All hands,
Krisis Libya yang merupakan rangkaian revolusi di Tanah Arab menimbulkan keprihatinan dan perhatian dari banyak negara. Sebab kepentingan asing di Libya ada berbagai macam, mulai dari mengamankan warga negara mereka di negeri itu, pasokan minyak dan gas Libya hingga pada bahan senjata kimia yang dipunyai oleh negeri kelahiran Omar Mokhtar tersebut. Amerika Serikat dan NATO adalah pihak yang berkepentingan besar terhadap krisis di Libya, sehingga mereka bersiap untuk melaksanakan intervensi.
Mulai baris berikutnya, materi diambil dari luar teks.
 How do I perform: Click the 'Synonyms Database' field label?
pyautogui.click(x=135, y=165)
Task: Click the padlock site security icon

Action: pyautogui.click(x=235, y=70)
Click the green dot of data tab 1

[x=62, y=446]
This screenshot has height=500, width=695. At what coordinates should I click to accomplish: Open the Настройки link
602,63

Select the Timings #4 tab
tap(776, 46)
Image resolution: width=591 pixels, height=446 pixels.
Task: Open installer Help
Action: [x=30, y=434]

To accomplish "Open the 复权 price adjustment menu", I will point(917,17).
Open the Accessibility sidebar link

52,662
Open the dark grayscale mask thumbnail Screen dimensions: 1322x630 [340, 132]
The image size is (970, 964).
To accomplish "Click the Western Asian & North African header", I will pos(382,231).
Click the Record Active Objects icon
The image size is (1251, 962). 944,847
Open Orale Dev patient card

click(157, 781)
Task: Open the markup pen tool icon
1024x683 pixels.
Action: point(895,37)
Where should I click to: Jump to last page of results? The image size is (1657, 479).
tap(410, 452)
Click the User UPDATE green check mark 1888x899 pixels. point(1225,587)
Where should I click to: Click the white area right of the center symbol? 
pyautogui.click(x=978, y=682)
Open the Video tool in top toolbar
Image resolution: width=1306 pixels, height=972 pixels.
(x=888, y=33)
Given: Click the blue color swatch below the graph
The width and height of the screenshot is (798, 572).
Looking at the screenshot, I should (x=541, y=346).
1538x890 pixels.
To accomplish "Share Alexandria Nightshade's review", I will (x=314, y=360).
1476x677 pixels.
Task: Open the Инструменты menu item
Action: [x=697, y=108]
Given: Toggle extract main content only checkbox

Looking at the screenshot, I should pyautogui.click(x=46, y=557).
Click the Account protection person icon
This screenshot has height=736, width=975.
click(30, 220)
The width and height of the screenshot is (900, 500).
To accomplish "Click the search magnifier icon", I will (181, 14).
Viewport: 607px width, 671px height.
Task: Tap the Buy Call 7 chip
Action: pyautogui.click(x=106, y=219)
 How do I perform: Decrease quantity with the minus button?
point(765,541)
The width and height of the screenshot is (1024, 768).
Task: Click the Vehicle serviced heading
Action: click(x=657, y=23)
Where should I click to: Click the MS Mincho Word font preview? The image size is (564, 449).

Sudah merupakan hal yang lumrah bila Angkatan Laut menjadi kekuatan utama untuk merespon krisis dan sekali lagi hal itu dipraktekkan pula di Libya. Amerika Serikat merasa perlu untuk menyebarkan satu Gugus Serang Amfibi dan satu Gugus Ekspedisi Serang Kapal Induk ke perairan Laut Tengah. Kondisi demikian menunjukkan bahwa apa yang ditempuh oleh Amerika Serikat bukan lagi diplomasi Angkatan Laut, tetapi sudah mencapai tingkat gunboat diplomacy. Dikategorikan gunboat diplomacy sebab dalam dua gugus tugas yang disebarkan itu telah mengandung unsur suasi aktif.
Kedua gugus tugas tersebut sangat mungkin pula akan menggelar operasi HADR dalam bentuk Non-Combatant Evacuation Operation (NEO). Bahkan lebih jauh, eskalasi konflik di Libya akan mendorong pula penerapan No Fly Zone di Libya sebagaimana dulu diterapkan di Irak. Penegakan No Fly Zone akan lebih efektif bila dilaksanakan dari kapal induk daripada pangkalan di darat, sebab Washington tak memerlukan lagi beragam prosedur diplomatik di negara tuan rumah pangkalan udara Amerika Serikat. Sekaligus memperkecil peluang meningkatnya kebencian terhadap Amerika Serikat di Tanah Arab.
Krisis Libya sekali lagi membuktikan betapa karakter kekuatan laut yang unik menjadikan Angkatan Laut sebagai perespon krisis. Itulah keunggulan Angkatan Laut yang seharusnya juga dieksploitasi seoptimal mungkin di Indonesia sebagai negeri yang dua pertiga wilayahnya adalah lautan.